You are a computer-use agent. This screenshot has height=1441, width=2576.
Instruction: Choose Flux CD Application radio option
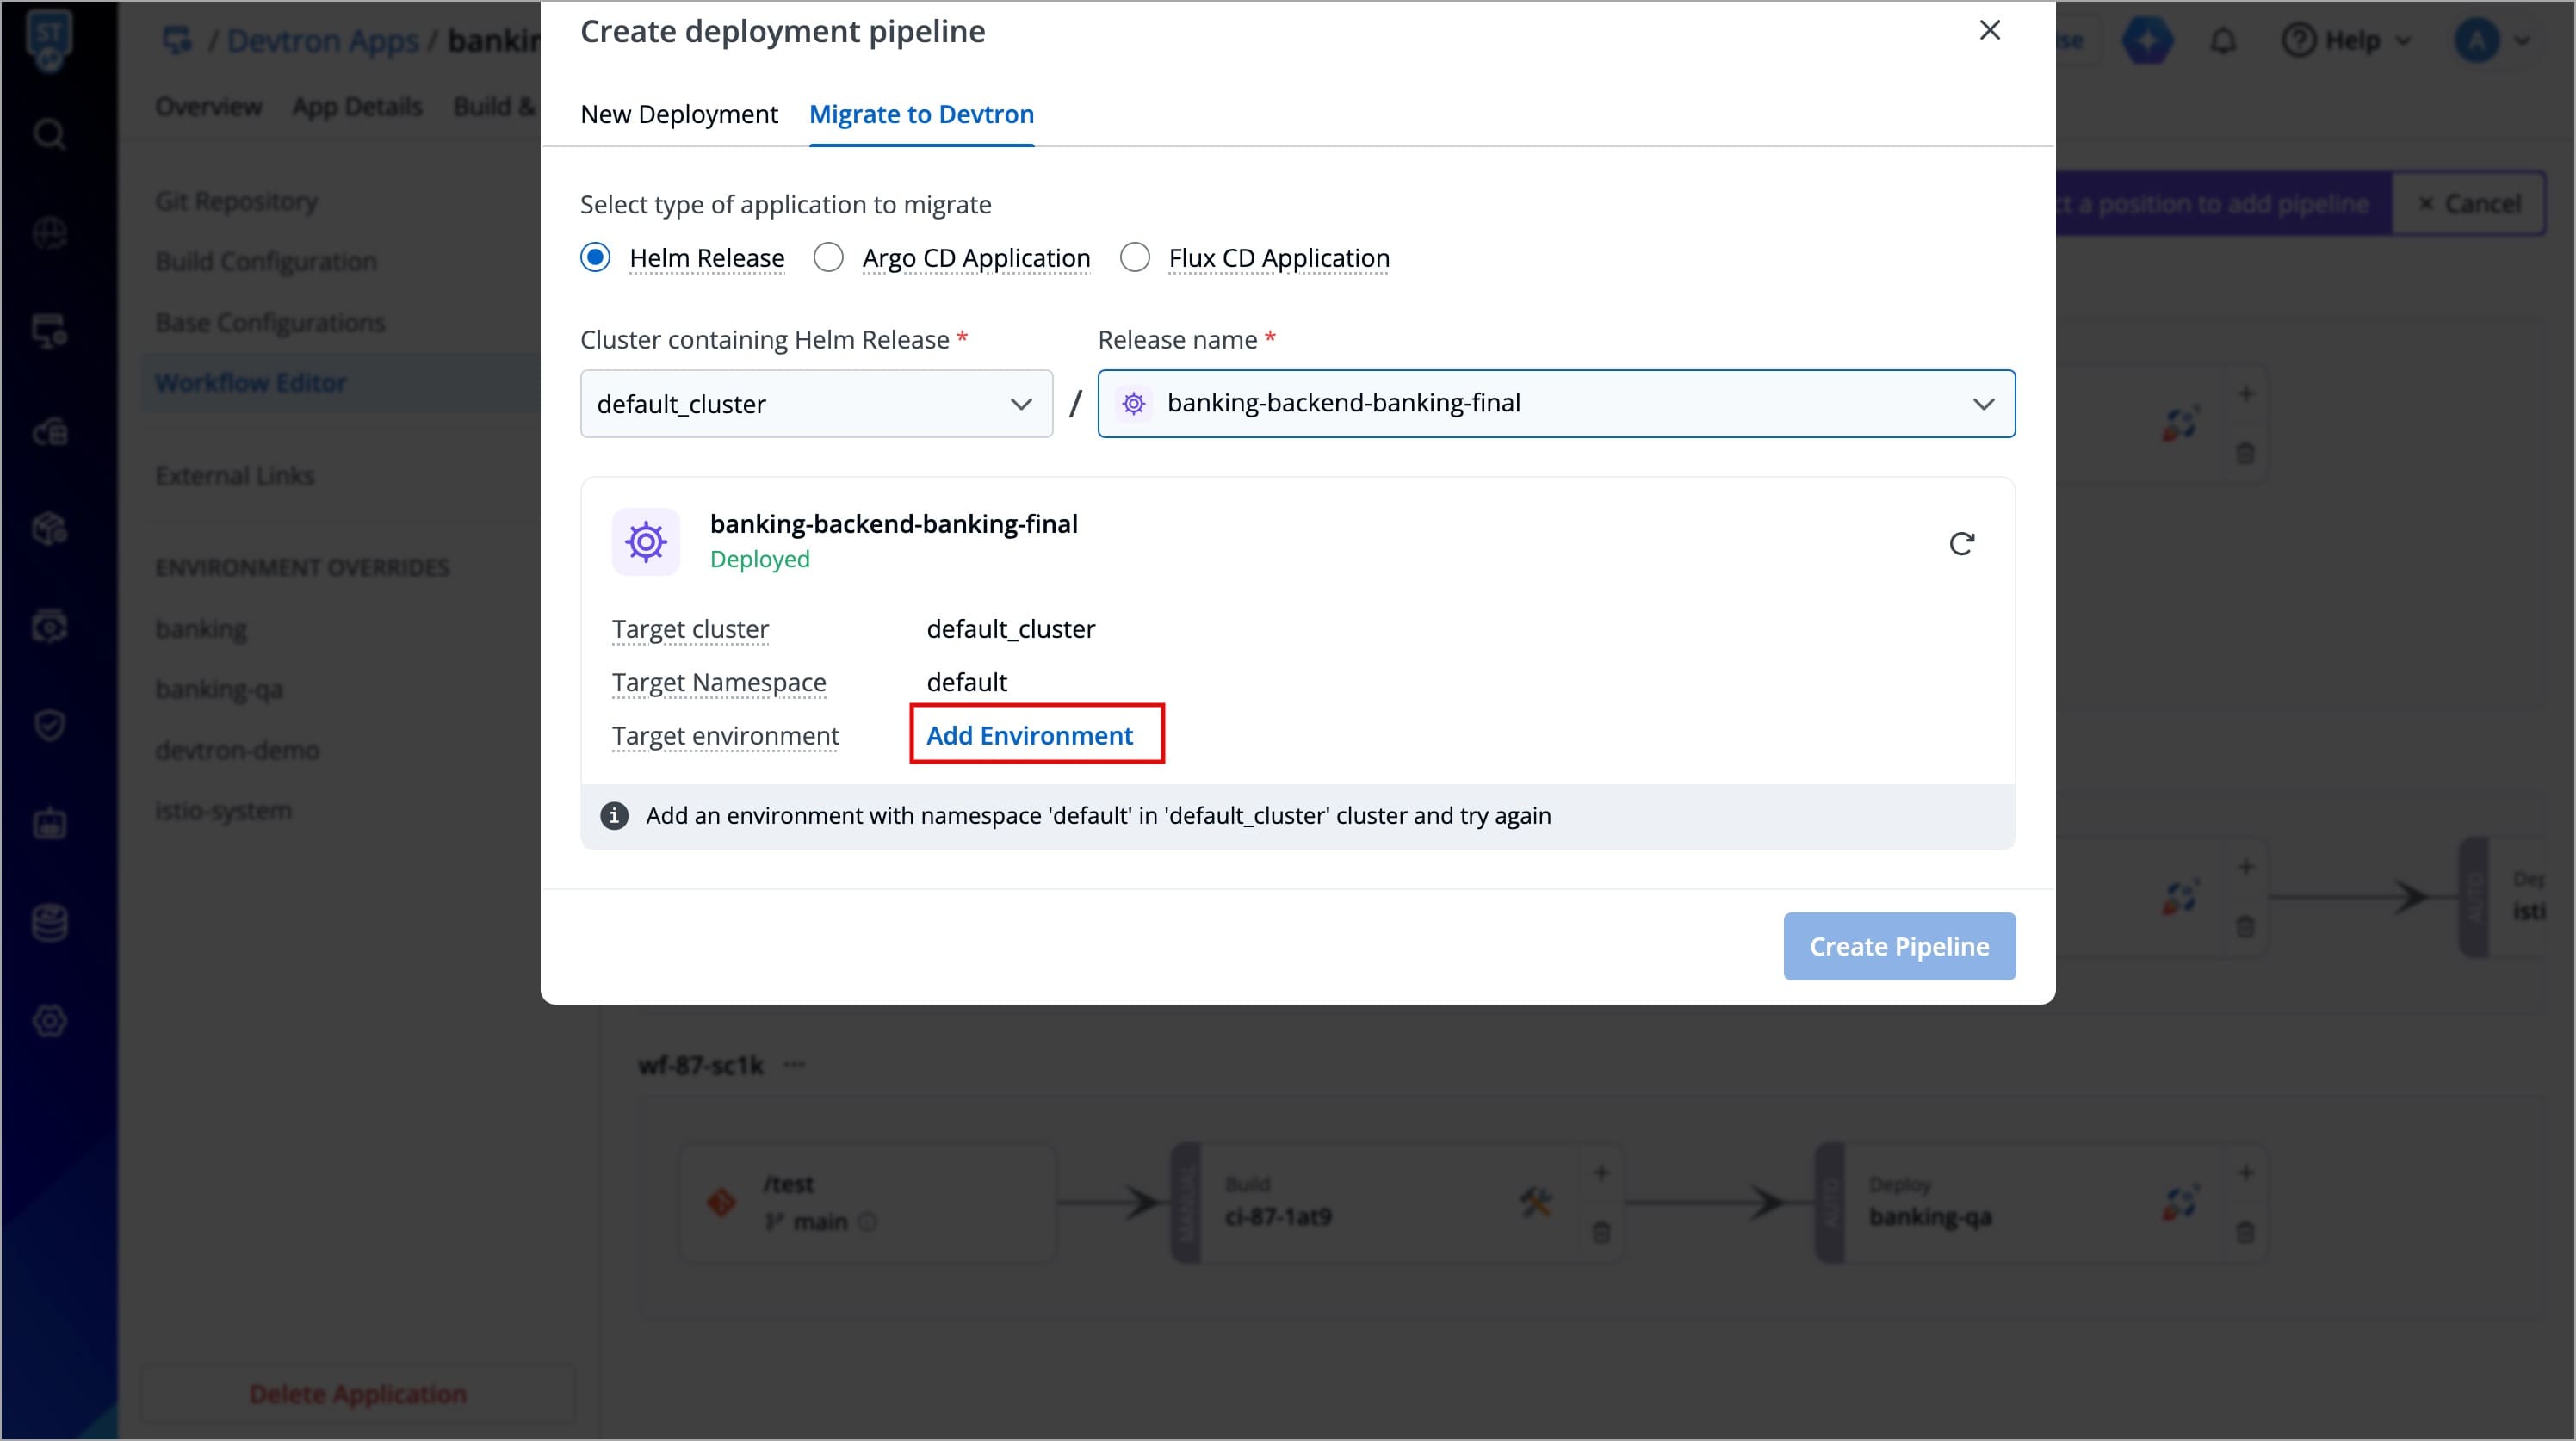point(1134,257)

• • • •

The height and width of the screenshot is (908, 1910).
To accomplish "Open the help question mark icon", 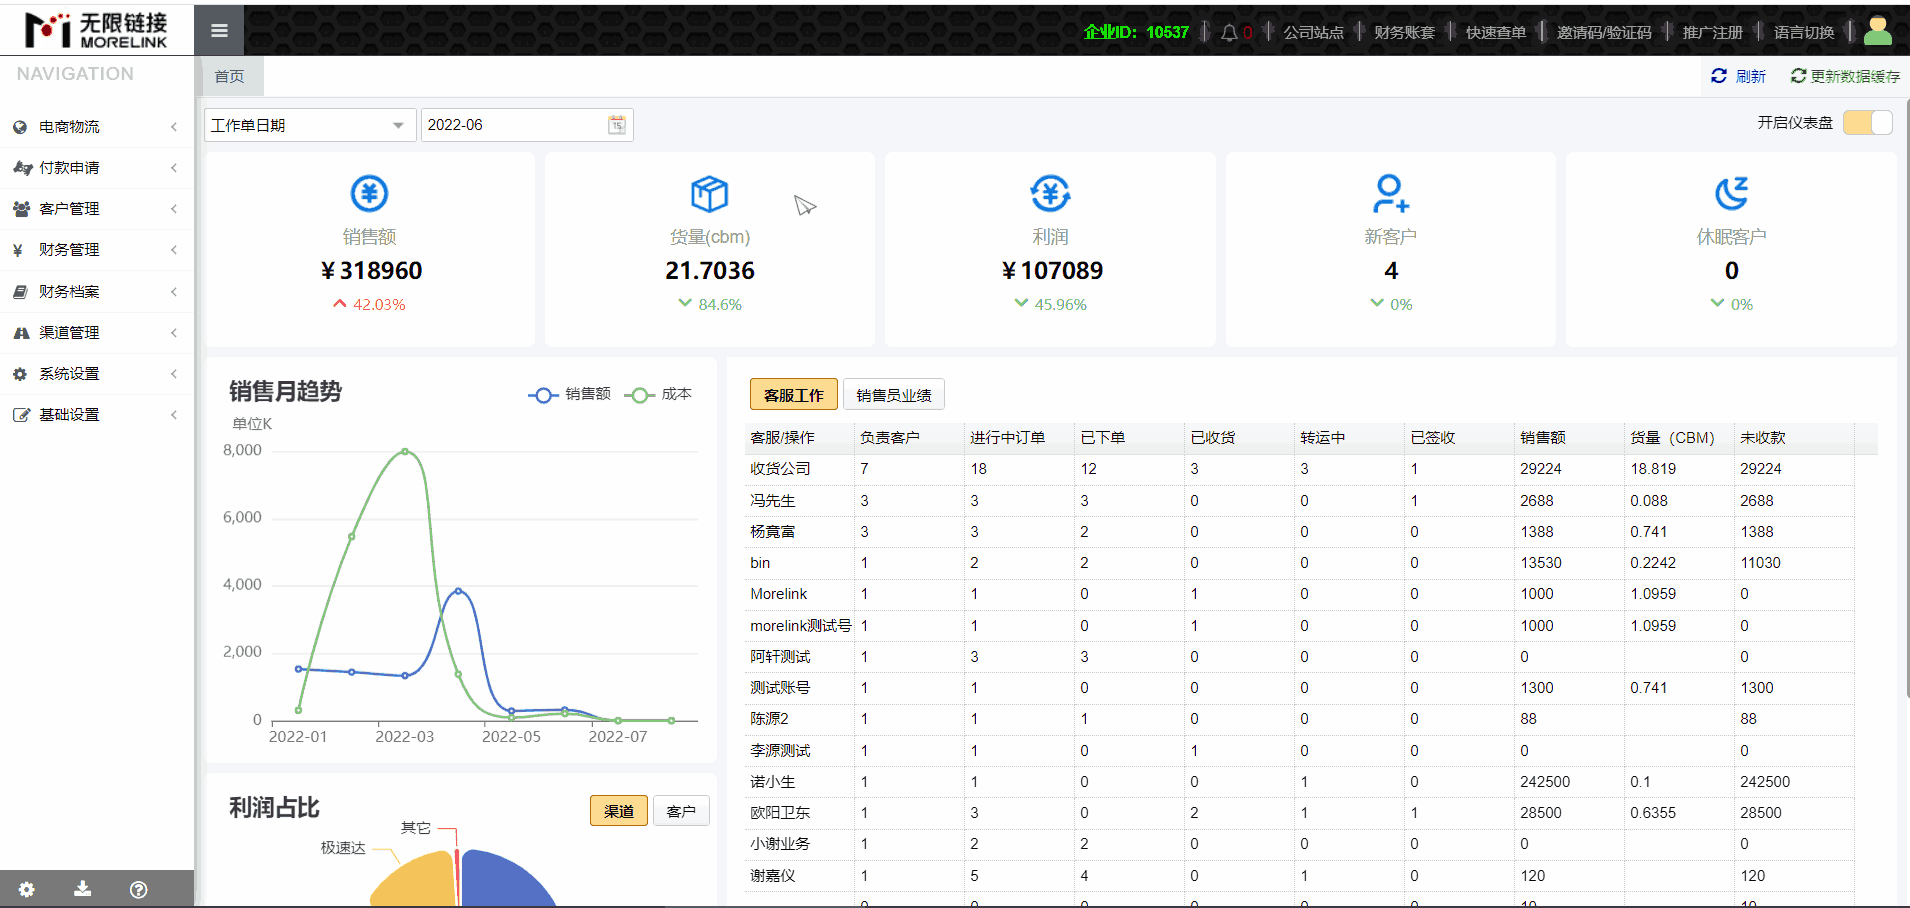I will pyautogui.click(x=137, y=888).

• • • •

■ Try it
The string "width" may appear in the lines of the records above. State how many lines contain it, with no other words.

■ Expected answer
2